1008 Playground
Time limit:2000/1000 MS (java/others) Memory limit:32768/32768 K (java/others)Problem Description as a child, because the family financial difficulties, Xiaoming has never been to the playground, so until now, he still has regrets.
Recently, Hangzhou has just built a playground, in order to make up for the regret of childhood, Xiao Ming brought a sum of money can't wait to experience some.
Because it is the first time to come to such a place, xiaoming does not know which items are more fun, so he wants to experience as many projects as possible. Before coming, Xiaoming also asked a friend about the playground situation, as long as the friend recommended, he must experience. Of course, each project needs a certain cost, when Xiao Ming's money is not enough to play again.
Now, know the money of xiaoming and the cost of each game item, how many projects xiaoming can experience at most.
Input enter the first behavior of an integer t, which indicates that there is a T group of test data.
For each set of data:
The first line is three integers n, m, K, which means the number of games in the playground, the number of game items recommended by friends, and the amount of money in Xiao Ming's body (1<=m<=n<=10000, 1<=k<=10^9).
The second row is n integers, and the first integer XI represents the cost of the first game item (1<=XI<=10^9).
The third line is the M integer pi, which indicates that the friend recommended the PI game item (1<=pi<=n).

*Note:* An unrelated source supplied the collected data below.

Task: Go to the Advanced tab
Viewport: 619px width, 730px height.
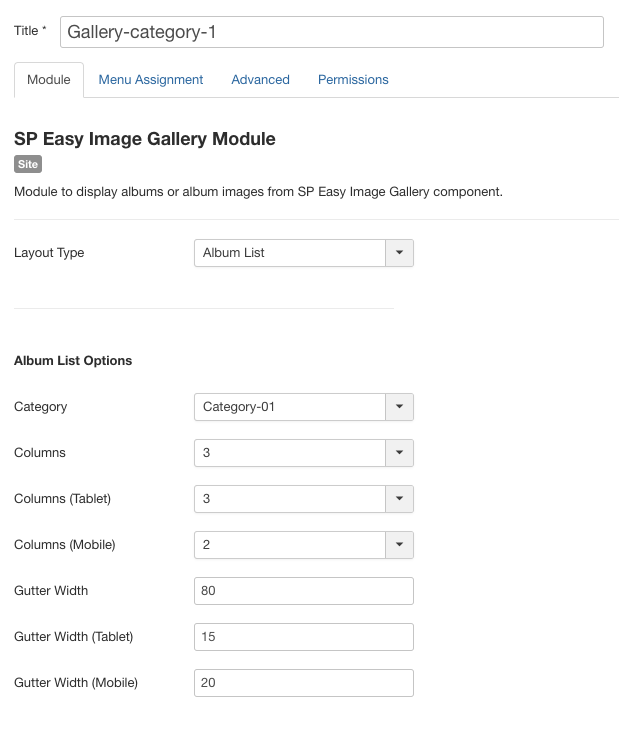Action: 260,80
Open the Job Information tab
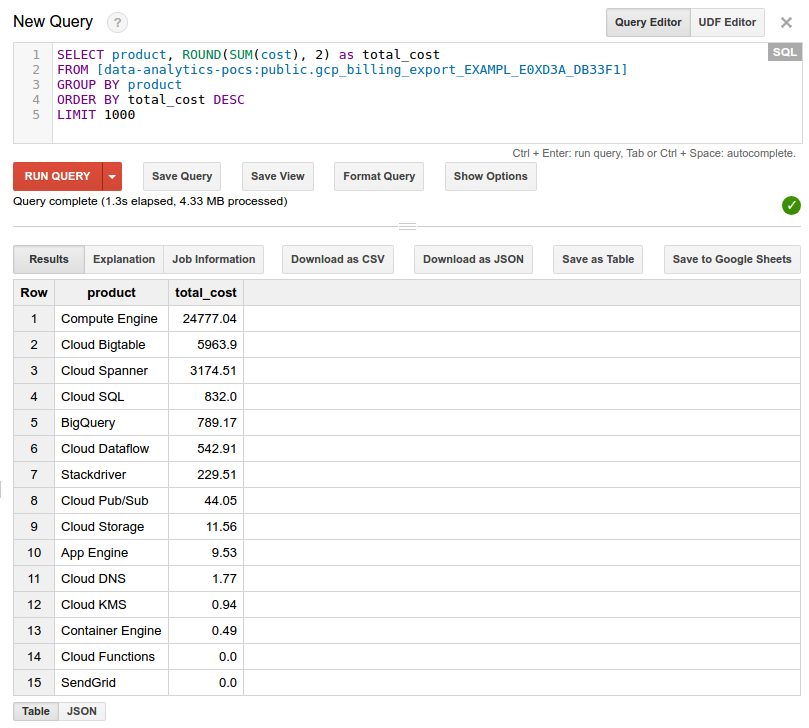 click(x=214, y=259)
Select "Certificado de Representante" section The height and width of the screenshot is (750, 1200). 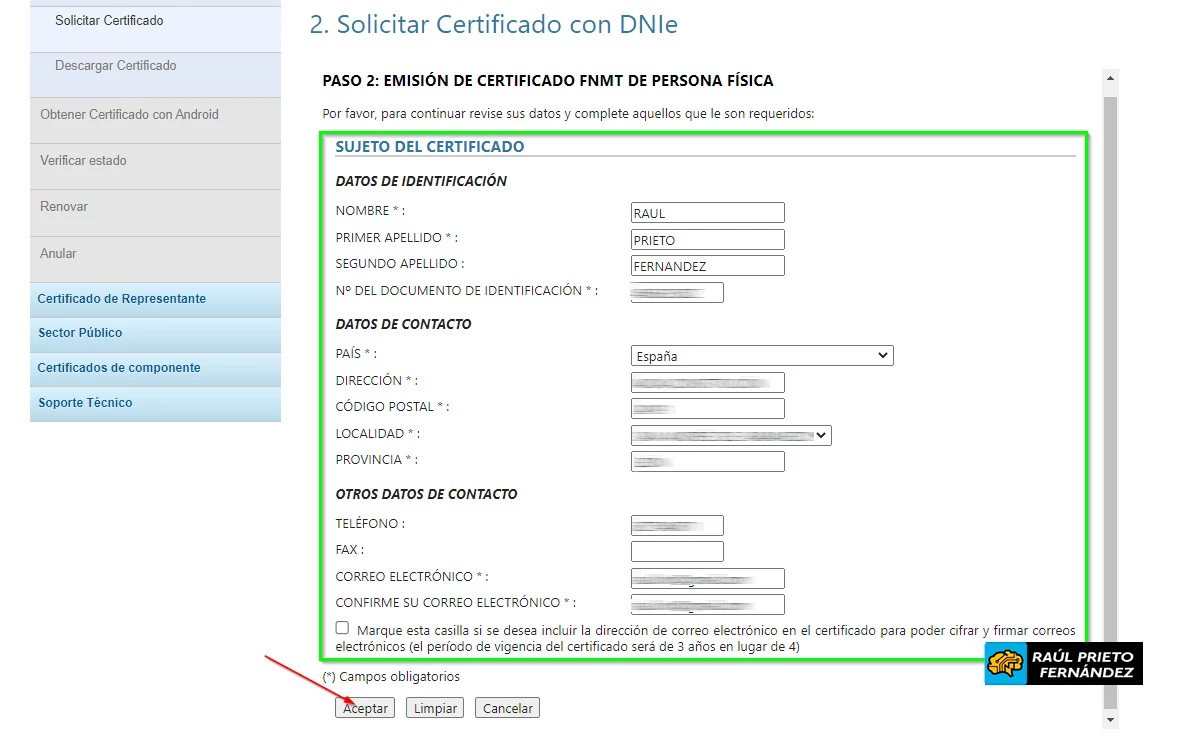121,299

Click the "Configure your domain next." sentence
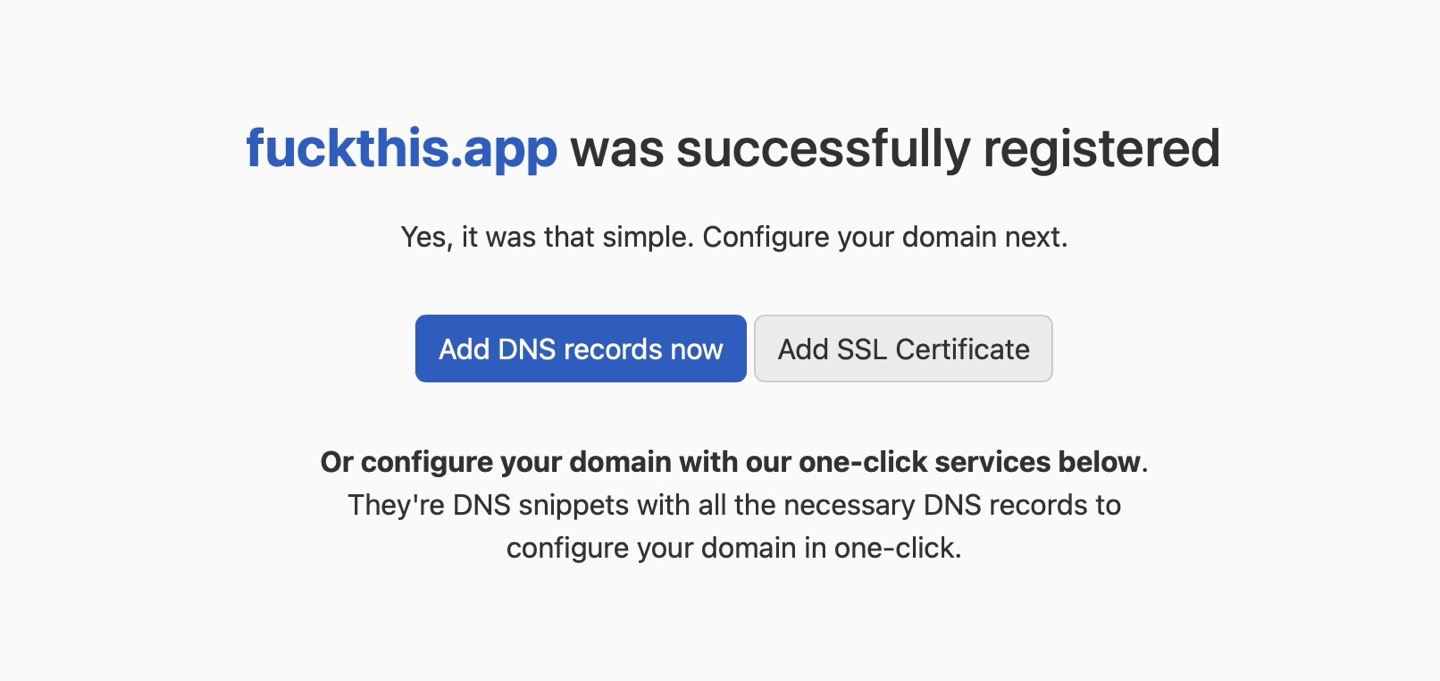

Output if Xiao Ming brings the money even the friend recommended items can not be all experience, please output-1; otherwise, please output the maximum number of items that xiaoming can experience.
One row for each set of outputs.
Sample Input
2 5 2 10 4 3 8 1 12 1 2 5 2 10 4 3 8 1 12 1-3
Sample Output
3-1
#include <stdio.h> #include <math.h> #include <algorithm> #include <iostream> using namespace
Std
const int N = 10005;
const int M = 10005;
const int inf = 1000000007;
const int mod = 2009;
int s[n];
int main () {int t,n,m,k,i,x,ans;
BOOL Flag;
scanf ("%d", &t);
while (t--) {flag=true;
ans=0;
scanf ("%d%d%d", &n,&m,&k);
For (I=1 i<=n; i++) scanf ("%d", &s[i]);
For (i=0 i<m; i++) {scanf ("%d", &x);
K-=S[X];
ans++;
if (k<0) Flag=false;
S[x]=inf;
} if (!flag) {puts ("-1");
Continue
Sort (s+1,s+1+n);
For (I=1 i<=n; i++) if (k>=s[i)) {ans++;
K-=s[i];
else break;
printf ("%d\n", ans);
return 0;
}
Always looking at once space in a daze, those who say not separate friends, turn around, strangers. Familiar, quiet, quiet, left, left, unfamiliar, unfamiliar, disappeared, disappeared, strangers.